## Action item
Each line from the beginning of the data below through the line containing "slovenski (5) (200, 387)" should be repeated exactly, please.

[[ Source records open ]]

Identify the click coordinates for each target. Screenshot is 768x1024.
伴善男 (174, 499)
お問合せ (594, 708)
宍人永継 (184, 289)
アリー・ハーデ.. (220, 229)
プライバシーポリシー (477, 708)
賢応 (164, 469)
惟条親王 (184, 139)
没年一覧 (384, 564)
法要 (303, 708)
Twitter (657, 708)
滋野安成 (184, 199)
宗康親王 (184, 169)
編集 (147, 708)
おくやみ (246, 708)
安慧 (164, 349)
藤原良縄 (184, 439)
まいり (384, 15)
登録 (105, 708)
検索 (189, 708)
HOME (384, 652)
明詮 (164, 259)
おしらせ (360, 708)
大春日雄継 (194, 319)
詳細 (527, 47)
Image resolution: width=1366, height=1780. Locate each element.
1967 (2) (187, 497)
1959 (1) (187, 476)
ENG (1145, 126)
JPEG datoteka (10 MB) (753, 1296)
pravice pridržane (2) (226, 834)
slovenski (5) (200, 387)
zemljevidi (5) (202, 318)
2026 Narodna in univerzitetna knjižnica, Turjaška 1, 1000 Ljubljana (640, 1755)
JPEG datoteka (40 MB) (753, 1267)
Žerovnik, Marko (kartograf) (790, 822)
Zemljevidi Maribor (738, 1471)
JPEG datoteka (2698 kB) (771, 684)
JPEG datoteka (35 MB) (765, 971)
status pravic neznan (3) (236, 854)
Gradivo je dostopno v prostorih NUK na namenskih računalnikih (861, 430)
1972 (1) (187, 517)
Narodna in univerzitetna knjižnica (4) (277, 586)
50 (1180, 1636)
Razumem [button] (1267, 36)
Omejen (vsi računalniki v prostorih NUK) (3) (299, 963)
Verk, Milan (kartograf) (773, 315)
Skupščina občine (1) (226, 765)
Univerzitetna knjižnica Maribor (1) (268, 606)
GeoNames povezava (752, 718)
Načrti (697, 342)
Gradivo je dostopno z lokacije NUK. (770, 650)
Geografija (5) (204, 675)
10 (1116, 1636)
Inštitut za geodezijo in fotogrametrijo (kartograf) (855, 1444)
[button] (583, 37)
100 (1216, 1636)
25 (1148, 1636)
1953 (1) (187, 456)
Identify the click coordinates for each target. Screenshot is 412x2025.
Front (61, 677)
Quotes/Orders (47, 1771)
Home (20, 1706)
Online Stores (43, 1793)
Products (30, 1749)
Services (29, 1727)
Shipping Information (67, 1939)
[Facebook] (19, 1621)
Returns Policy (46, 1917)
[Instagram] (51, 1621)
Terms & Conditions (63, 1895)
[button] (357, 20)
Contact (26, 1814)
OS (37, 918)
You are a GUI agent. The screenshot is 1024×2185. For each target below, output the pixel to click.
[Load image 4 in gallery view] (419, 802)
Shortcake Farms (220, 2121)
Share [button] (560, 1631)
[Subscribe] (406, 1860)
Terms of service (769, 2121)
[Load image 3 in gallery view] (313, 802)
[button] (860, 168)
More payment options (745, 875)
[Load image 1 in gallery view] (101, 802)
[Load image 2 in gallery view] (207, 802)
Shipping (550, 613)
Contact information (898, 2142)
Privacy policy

[[ Source records closed ]]

## Response below
Identify the click coordinates for each target. Screenshot is 768x1024.
伴善男 (174, 499)
お問合せ (594, 708)
宍人永継 (184, 289)
アリー・ハーデ.. (220, 229)
プライバシーポリシー (477, 708)
賢応 (164, 469)
惟条親王 (184, 139)
没年一覧 (384, 564)
法要 (303, 708)
Twitter (657, 708)
滋野安成 (184, 199)
宗康親王 (184, 169)
編集 (147, 708)
おくやみ (246, 708)
安慧 (164, 349)
藤原良縄 (184, 439)
まいり (384, 15)
登録 (105, 708)
検索 (189, 708)
HOME (384, 652)
明詮 (164, 259)
おしらせ (360, 708)
大春日雄継 (194, 319)
詳細 (527, 47)
Image resolution: width=1366, height=1780. Locate each element.
1967 (2) (187, 497)
1959 (1) (187, 476)
ENG (1145, 126)
JPEG datoteka (10 MB) (753, 1296)
pravice pridržane (2) (226, 834)
slovenski (5) (200, 387)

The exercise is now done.